Hangzhou signal to China’s (Fin)Techs

On January 10, the municipal government of Hangzhou (the capital of Zhejiang) and locally headquartered Alibaba Group signed a strategic cooperation agreement, underlining the « irreplaceable contribution » of the group to the city’s development, and calling for its continuation.

On the surface, this agreement may appear totally uninteresting. Alibaba has been one of the engines for growth of Hangzhou, one of China’s richest cities, since its founding in 1999. So that there appeared to be nothing new in the agreement.

But under the surface of China’s political / corporate system, the agreement had real significance, as a message to all of the country’s FinTech firms.

Regional and municipal governments – especially in the case of such an important city as Hangzhou – are key supports for local « champions » – be they public or private.

But since the end of 2020, and the Central Government-originated regulatory storm that has engulfed China’s FinTechs (with a series of investigations and fines), there was no room for such encouragement – all the more in the case of Alibaba, as the group was at the origin of the storm.

It was the last-minute cancellation of what was to be China’s largest IPO (Initial Public Offering), for Alibaba’s Ant Financial subsidiary, that marked beginning of the clampdown on FinTech firms in October 2020.

Forget the Fin, focus on Tech

The fact that Hangzhou’s municipal authorities can come back to claiming their support for Alibaba, along with some more discrete and sober signs from Central Government officials, is thus a clear indication that the two-years purgatory episode for China’s FinTechs has reached its end.

Nevertheless, it will be the case only for those who have learned the lesson of that long episode.
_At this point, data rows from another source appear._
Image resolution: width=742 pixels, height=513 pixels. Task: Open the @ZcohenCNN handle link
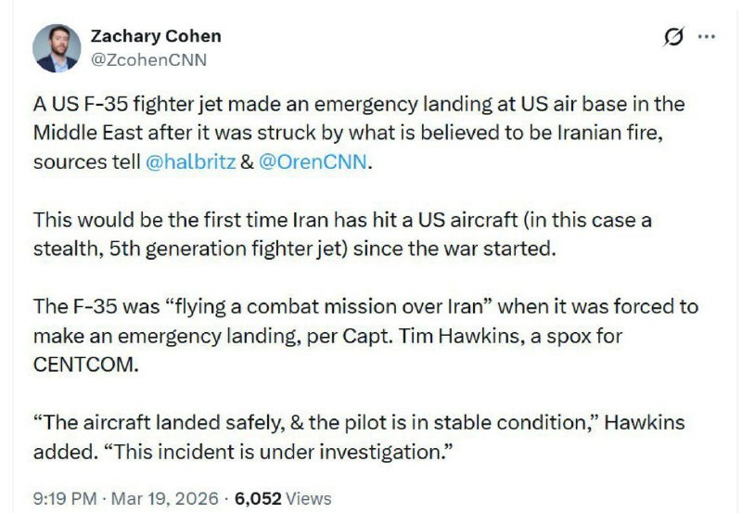click(148, 60)
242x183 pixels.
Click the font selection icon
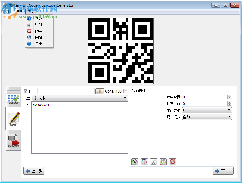click(154, 162)
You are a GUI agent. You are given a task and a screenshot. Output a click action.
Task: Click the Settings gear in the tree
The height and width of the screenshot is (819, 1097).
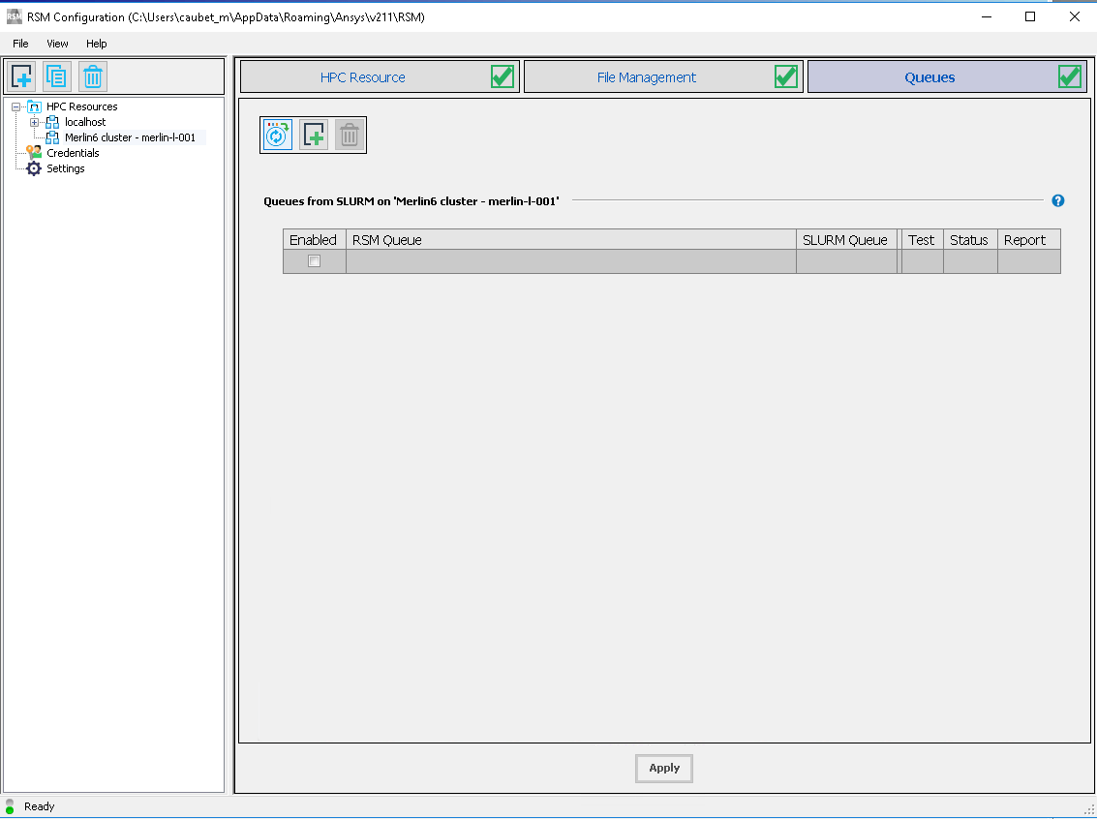coord(35,168)
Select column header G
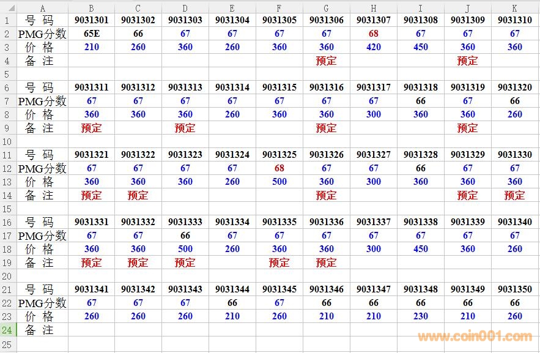540x353 pixels. 326,7
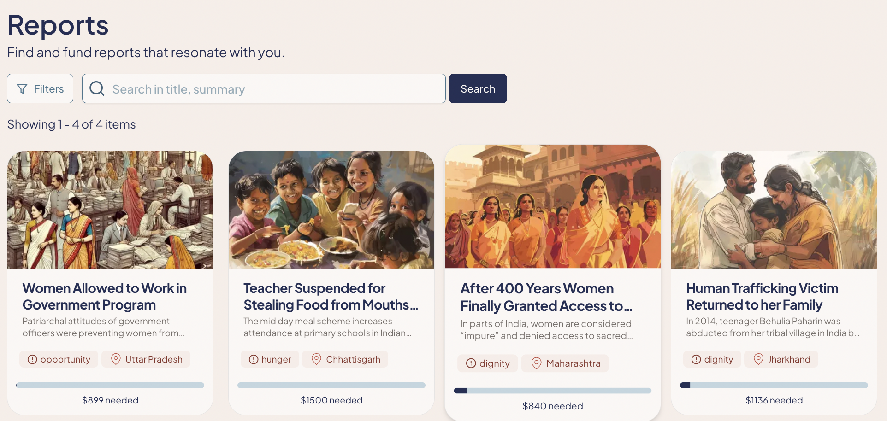
Task: Open the Teacher Suspended for Stealing Food report
Action: 331,296
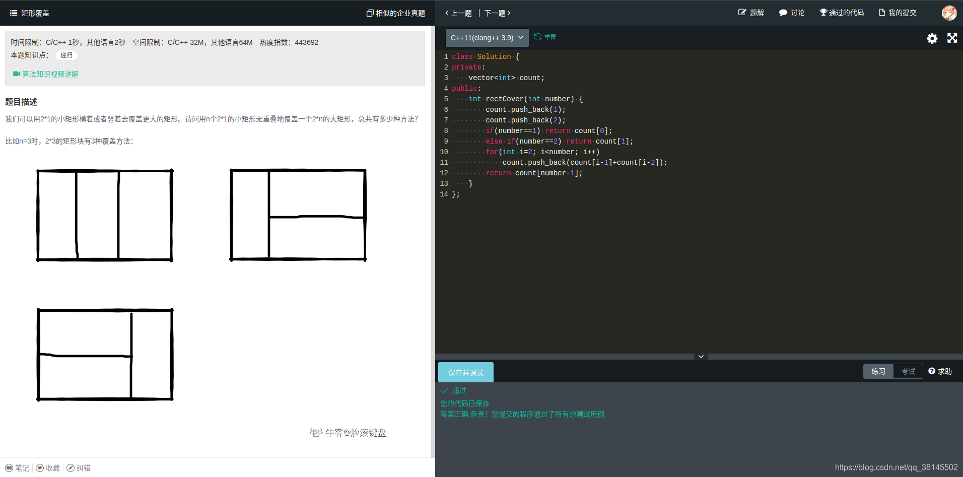Screen dimensions: 963x477
Task: Open the C++11 language dropdown
Action: pyautogui.click(x=486, y=37)
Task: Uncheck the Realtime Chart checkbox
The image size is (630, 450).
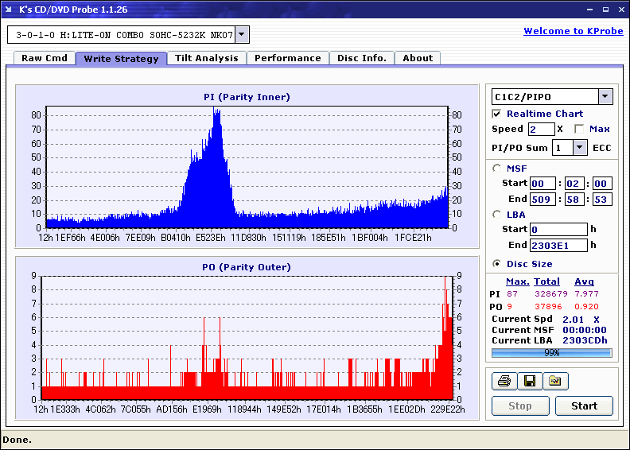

And that lesson is clear : forget the Fin, and focus on Tech.

The origin of the storm was a speech of Jack Ma (the founder of Alibaba, since in a concrete retirement) some days before the Ant IPO, suggesting the latter would serve as the starting point of a revolution in China’s financing system workings.

Contrarily to what was sometimes written, the problem was not susceptibility of some old-fashioned bankers with heavy weight inside the CPC (Communist Party of China) ; it was that working of the financial system is at the core of the national Socialist Market Economy model.

The government, through massively public banks, controls financing allocation in the country, ensuring it goes to strategic programs. Suggesting that model could change, and part of the country’s working capital could be allocated by private interests, was a red line which crossing spelled the storm.

The Hangzhou message is thus clear. Tech – such as AI (Artificial Intelligence) and Data Centers expertise in the case of Alibaba – is welcome back, for innovation to support the country’s projects. But Fin is too strategic for anyone but the Party to bring innovation in the field.

No doubt China’s (Fin)Techs, who had two full years for thinking about it, got the message.